_Excerpted text_.
⟨
# Pipe Reamers



## Arctic Fire (Jan 17, 2010)

Well i think im getting close to the point of needing a pipe reamer. So which pipe reamer do you guys use and recommend, and why?


----------



## MarkC (Jul 4, 2009)

I use a Castleford "T" handle set, mainly because it was so cheap; I think it was about $15 on fleabay with free shipping. Works great, although admittedly I have nothing with which to compare. I keep eyeing that senior reamer set in the wooden box, but if I feel like blowing fifty bucks on pipe stuff I'm more likely to buy tobacco, particularly when the Castleford set works just fine. It would be nice to have something adjustable, though.


----------



## Mister Moo (Sep 8, 2005)

A Sr. Reamer is great for all but small pipes but it is pricey and probably best applied to heavier service than an occasional pruning.

The serrated, dull edged, blunt-nosed pipe tool (here) does it all for me.


----------



## Mad Hatter (Apr 8, 2007)
⟩
_Given material_.
⟨
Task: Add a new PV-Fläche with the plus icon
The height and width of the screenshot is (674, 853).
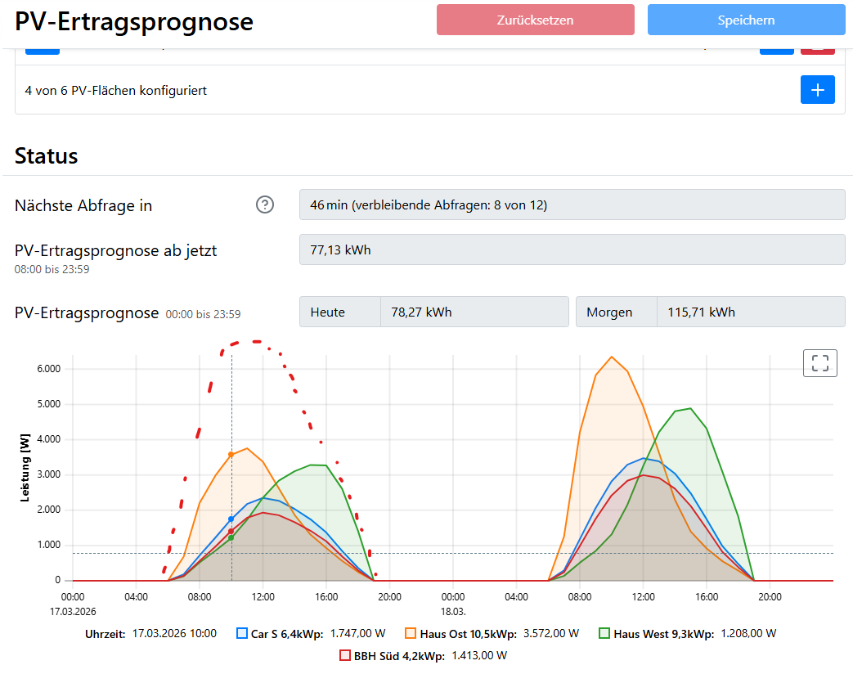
⟩
_Goal_.
Reproduce everything in the pipe reamer thread from "I use a Castleford" down to "something adjustable, though.", substituting "Craftsman" for "Castleford" wherever it occurs.

_Solved exercise_.
I use a Craftsman "T" handle set, mainly because it was so cheap; I think it was about $15 on fleabay with free shipping. Works great, although admittedly I have nothing with which to compare. I keep eyeing that senior reamer set in the wooden box, but if I feel like blowing fifty bucks on pipe stuff I'm more likely to buy tobacco, particularly when the Craftsman set works just fine. It would be nice to have something adjustable, though.